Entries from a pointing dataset
>> start

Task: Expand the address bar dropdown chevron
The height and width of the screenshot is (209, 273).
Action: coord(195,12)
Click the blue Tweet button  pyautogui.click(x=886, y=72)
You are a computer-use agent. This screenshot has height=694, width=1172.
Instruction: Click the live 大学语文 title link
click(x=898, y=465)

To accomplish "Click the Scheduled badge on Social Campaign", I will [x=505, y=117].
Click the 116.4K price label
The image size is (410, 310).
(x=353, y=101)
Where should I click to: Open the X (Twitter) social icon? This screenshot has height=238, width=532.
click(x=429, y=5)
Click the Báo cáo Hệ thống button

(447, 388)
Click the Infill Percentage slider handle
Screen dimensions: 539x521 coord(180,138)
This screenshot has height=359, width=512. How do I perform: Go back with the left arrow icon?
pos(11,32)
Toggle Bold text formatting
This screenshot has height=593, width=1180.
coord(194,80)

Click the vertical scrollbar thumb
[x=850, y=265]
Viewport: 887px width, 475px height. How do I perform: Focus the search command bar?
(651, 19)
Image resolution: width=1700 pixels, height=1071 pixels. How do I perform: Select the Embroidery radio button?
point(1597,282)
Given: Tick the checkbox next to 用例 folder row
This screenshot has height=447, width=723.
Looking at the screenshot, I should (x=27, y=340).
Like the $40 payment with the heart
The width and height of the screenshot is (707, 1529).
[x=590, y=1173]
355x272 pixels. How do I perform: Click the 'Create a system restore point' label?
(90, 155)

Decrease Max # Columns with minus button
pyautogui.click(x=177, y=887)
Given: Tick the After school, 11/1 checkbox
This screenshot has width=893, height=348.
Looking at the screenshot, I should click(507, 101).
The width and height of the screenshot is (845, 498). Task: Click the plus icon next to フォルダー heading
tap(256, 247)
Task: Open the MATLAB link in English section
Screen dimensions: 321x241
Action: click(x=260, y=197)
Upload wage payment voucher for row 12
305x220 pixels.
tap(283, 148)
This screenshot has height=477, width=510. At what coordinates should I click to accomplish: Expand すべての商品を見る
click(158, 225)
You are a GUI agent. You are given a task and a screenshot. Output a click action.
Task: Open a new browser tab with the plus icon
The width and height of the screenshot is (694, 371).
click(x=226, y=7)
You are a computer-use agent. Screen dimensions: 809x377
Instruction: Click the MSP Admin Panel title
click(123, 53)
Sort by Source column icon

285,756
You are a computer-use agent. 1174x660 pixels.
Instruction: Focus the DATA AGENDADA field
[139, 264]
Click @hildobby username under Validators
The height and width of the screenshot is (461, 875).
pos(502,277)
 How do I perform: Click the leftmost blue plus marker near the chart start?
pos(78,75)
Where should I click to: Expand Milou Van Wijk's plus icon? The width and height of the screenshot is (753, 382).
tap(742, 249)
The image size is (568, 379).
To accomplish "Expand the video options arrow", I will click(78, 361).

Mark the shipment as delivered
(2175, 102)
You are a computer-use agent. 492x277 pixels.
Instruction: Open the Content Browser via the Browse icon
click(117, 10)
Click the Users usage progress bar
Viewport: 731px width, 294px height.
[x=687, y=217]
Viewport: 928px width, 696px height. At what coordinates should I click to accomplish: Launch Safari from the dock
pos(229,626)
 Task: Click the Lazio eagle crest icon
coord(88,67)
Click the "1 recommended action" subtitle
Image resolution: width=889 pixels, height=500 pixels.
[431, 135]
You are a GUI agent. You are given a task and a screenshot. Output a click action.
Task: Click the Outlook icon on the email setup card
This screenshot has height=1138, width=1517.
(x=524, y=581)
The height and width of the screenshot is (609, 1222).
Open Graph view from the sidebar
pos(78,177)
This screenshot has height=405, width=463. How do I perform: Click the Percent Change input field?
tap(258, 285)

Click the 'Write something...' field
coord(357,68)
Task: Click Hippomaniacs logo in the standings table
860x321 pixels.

>> end

▶ **EXERCISE DIRECTIONS**
Recast every line of the entries above as a numbered list, one line per item, and leave out the blank lines.

▶ **FINISHED EXERCISE**
1. Task: Expand the address bar dropdown chevron
2. The height and width of the screenshot is (209, 273).
3. Action: coord(195,12)
4. Click the blue Tweet button  pyautogui.click(x=886, y=72)
5. You are a computer-use agent. This screenshot has height=694, width=1172.
6. Instruction: Click the live 大学语文 title link
7. click(x=898, y=465)
8. To accomplish "Click the Scheduled badge on Social Campaign", I will [x=505, y=117].
9. Click the 116.4K price label
10. The image size is (410, 310).
11. (x=353, y=101)
12. Where should I click to: Open the X (Twitter) social icon? This screenshot has height=238, width=532.
13. click(x=429, y=5)
14. Click the Báo cáo Hệ thống button
15. (447, 388)
16. Click the Infill Percentage slider handle
17. Screen dimensions: 539x521 coord(180,138)
18. This screenshot has height=359, width=512. How do I perform: Go back with the left arrow icon?
19. pos(11,32)
20. Toggle Bold text formatting
21. This screenshot has height=593, width=1180.
22. coord(194,80)
23. Click the vertical scrollbar thumb
24. [x=850, y=265]
25. Viewport: 887px width, 475px height. How do I perform: Focus the search command bar?
26. (651, 19)
27. Image resolution: width=1700 pixels, height=1071 pixels. How do I perform: Select the Embroidery radio button?
28. point(1597,282)
29. Given: Tick the checkbox next to 用例 folder row
30. This screenshot has height=447, width=723.
31. Looking at the screenshot, I should (x=27, y=340).
32. Like the $40 payment with the heart
33. The width and height of the screenshot is (707, 1529).
34. [x=590, y=1173]
35. 355x272 pixels. How do I perform: Click the 'Create a system restore point' label?
36. (90, 155)
37. Decrease Max # Columns with minus button
38. pyautogui.click(x=177, y=887)
39. Given: Tick the After school, 11/1 checkbox
40. This screenshot has width=893, height=348.
41. Looking at the screenshot, I should click(507, 101).
42. The width and height of the screenshot is (845, 498). Task: Click the plus icon next to フォルダー heading
43. tap(256, 247)
44. Task: Open the MATLAB link in English section
45. Screen dimensions: 321x241
46. Action: click(x=260, y=197)
47. Upload wage payment voucher for row 12
48. 305x220 pixels.
49. tap(283, 148)
50. This screenshot has height=477, width=510. At what coordinates should I click to accomplish: Expand すべての商品を見る
51. click(158, 225)
52. You are a GUI agent. You are given a task and a screenshot. Output a click action.
53. Task: Open a new browser tab with the plus icon
54. The width and height of the screenshot is (694, 371).
55. click(x=226, y=7)
56. You are a computer-use agent. Screen dimensions: 809x377
57. Instruction: Click the MSP Admin Panel title
58. click(123, 53)
59. Sort by Source column icon
60. 285,756
61. You are a computer-use agent. 1174x660 pixels.
62. Instruction: Focus the DATA AGENDADA field
63. [139, 264]
64. Click @hildobby username under Validators
65. The height and width of the screenshot is (461, 875).
66. pos(502,277)
67.  How do I perform: Click the leftmost blue plus marker near the chart start?
68. pos(78,75)
69. Where should I click to: Expand Milou Van Wijk's plus icon? The width and height of the screenshot is (753, 382).
70. tap(742, 249)
71. The image size is (568, 379).
72. To accomplish "Expand the video options arrow", I will click(78, 361).
73. Mark the shipment as delivered
74. (2175, 102)
75. You are a computer-use agent. 492x277 pixels.
76. Instruction: Open the Content Browser via the Browse icon
77. click(117, 10)
78. Click the Users usage progress bar
79. Viewport: 731px width, 294px height.
80. [x=687, y=217]
81. Viewport: 928px width, 696px height. At what coordinates should I click to accomplish: Launch Safari from the dock
82. pos(229,626)
83.  Task: Click the Lazio eagle crest icon
84. coord(88,67)
85. Click the "1 recommended action" subtitle
86. Image resolution: width=889 pixels, height=500 pixels.
87. [431, 135]
88. You are a GUI agent. You are given a task and a screenshot. Output a click action.
89. Task: Click the Outlook icon on the email setup card
90. This screenshot has height=1138, width=1517.
91. (x=524, y=581)
92. The height and width of the screenshot is (609, 1222).
93. Open Graph view from the sidebar
94. pos(78,177)
95. This screenshot has height=405, width=463. How do I perform: Click the Percent Change input field?
96. tap(258, 285)
97. Click the 'Write something...' field
98. coord(357,68)
99. Task: Click Hippomaniacs logo in the standings table
100. 860x321 pixels.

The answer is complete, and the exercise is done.